Sexual Ambiguity in Goya's Work and the Carnivalized Androgyne

Victor I. Stoichita
(Ordinary Professor, Department of History of Art, University of Fribourg-Switzerland, Switzerland)

The mythological handling of the theme of symbolic castration is an anomaly in Goya's work, but the theme itself is a constant. To follow its mutations would no doubt prove enlightening. I shall begin with a first example. Capricho 35 depicts life in Madrid at the end of the eighteenth century, through a mix, typical of Goya, of the concrete (clothes) and the abstract (space). The artist is thereby suggesting that the scene we are witnessing is both dated and timeless, particular and universal. A young man is allowing three women to shave him; one holds the razor, the other two hold the barber's instruments.

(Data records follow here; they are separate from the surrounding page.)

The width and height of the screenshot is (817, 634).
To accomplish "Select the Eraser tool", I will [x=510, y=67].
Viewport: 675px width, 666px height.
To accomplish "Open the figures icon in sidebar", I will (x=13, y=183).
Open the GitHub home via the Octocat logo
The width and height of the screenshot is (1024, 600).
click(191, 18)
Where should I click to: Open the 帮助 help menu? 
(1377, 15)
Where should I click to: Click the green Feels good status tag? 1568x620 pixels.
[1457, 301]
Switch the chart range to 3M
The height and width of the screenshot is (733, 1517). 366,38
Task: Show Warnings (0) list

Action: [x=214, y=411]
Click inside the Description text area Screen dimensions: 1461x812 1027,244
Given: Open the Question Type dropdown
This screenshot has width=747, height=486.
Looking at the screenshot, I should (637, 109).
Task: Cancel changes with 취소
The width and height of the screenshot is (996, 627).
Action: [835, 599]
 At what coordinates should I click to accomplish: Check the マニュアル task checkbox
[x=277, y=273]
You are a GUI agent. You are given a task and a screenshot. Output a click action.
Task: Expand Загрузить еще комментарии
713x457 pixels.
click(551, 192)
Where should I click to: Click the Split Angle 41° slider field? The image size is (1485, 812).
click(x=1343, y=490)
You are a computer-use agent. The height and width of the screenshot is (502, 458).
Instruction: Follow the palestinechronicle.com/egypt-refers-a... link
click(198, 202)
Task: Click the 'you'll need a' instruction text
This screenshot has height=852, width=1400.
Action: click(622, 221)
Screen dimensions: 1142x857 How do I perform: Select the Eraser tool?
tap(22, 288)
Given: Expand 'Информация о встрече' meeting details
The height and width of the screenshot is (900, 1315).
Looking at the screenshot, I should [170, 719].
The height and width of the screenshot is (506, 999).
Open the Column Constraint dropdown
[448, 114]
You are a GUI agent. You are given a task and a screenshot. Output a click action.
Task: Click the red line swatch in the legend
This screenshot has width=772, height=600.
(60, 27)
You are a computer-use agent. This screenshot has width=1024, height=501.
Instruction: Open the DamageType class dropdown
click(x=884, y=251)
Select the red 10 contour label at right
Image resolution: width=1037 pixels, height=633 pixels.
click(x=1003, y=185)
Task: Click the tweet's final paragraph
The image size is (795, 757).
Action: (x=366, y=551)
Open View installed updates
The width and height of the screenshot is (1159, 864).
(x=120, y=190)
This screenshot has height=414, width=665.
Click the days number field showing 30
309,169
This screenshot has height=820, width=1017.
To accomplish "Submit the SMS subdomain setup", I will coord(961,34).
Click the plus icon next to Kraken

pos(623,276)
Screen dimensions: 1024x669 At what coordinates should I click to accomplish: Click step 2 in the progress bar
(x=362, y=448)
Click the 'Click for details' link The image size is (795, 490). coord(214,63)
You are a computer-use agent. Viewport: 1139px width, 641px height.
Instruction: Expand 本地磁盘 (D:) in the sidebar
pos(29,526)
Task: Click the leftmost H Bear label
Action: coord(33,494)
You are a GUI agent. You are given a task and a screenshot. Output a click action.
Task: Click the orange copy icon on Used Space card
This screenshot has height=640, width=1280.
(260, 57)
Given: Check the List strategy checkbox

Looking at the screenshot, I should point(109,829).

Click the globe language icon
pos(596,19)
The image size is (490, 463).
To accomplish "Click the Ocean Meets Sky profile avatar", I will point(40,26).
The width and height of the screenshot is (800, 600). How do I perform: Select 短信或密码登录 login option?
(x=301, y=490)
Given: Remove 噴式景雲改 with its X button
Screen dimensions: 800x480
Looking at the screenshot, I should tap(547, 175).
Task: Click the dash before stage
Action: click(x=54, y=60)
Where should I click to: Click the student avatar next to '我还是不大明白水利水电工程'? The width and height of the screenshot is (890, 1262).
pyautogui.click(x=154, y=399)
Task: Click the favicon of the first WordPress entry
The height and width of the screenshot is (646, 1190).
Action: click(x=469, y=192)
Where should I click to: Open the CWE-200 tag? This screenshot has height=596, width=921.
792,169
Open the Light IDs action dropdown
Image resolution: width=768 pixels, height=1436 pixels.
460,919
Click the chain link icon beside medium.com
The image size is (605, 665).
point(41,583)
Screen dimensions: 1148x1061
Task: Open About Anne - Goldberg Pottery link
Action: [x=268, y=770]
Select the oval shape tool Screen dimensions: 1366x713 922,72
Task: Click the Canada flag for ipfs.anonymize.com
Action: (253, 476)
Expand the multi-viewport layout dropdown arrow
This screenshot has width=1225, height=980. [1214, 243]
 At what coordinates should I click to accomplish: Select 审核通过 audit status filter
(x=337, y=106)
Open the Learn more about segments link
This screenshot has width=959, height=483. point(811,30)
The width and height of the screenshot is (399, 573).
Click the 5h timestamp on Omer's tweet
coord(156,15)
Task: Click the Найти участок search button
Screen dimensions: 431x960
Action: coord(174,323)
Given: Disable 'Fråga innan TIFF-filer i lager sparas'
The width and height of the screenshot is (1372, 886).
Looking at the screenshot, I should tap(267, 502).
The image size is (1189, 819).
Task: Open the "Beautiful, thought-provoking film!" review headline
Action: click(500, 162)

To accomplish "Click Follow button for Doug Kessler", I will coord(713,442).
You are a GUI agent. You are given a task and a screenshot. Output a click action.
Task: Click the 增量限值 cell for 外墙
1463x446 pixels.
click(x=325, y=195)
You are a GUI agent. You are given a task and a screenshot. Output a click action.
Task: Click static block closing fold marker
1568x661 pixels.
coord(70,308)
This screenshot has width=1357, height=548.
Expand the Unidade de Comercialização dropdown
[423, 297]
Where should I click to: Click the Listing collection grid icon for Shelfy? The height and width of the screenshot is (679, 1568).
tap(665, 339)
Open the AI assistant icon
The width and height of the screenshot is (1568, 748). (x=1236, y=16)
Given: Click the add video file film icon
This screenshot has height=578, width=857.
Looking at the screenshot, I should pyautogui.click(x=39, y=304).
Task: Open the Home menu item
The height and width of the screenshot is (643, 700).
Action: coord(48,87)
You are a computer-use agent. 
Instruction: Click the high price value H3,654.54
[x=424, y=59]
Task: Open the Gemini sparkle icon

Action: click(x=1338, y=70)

The young man's face is almost as smooth as a young girl's. Furthermore, the sheet wrapped around his shoulders makes it even more difficult to identify his sex, so much so that we might even be led to believe that this is just women having fun. However, the grammatical form of the inscription (Le descanona) proves the seated person is indeed a man. It can be interpreted in at least two ways ('She is shaving him the wrong way'/ 'She is plucking him'), whereas the ambiguity of the text?image binomial is even more complex. What we have in effect is not only a reformulation of the very same situation illustrated in the Classical repertoire through the Hercules/ Omphale theme (theme of an earlier painting by Goya) but also the same pyramidal compositional blueprint that establishes women 'on top' and man 'underneath'.

All that Goya's misogynous as well as misanthropic Capricho does is give an ancient topos a new form: that of the feminization of man under the control of women. The eighteenth century was full of people bemoaning this fact (has there ever been a time when they were not?). In L'Annee merveilleuse ou les hommes-femmes (1754), for example, the author, Father Coyer, predicted a time of 'great change' when 'men would be changed into women, and women into men'.

The specular relationship between the mythological painting (Hercules and Omphale) and the criticism of social customs (Capricho 35)is echoed in Goya's work by the position the artist gives in his drawings to the theme of gender?role reversal. The drawings appear to be a coarse and direct experience in which the carnivalesque emerges clearly. It is in this light that a whole series of images, involving the traditional canons of masculinity, must be examined.
My intention is to re-question the theme of the monstrous body in Goya's work by comparing his process with the tradition of earlier anatomical scientific illustrations, and especially with the article Androgyne in Diderot's and d'Alembert's Encyclopedie (1751-1772).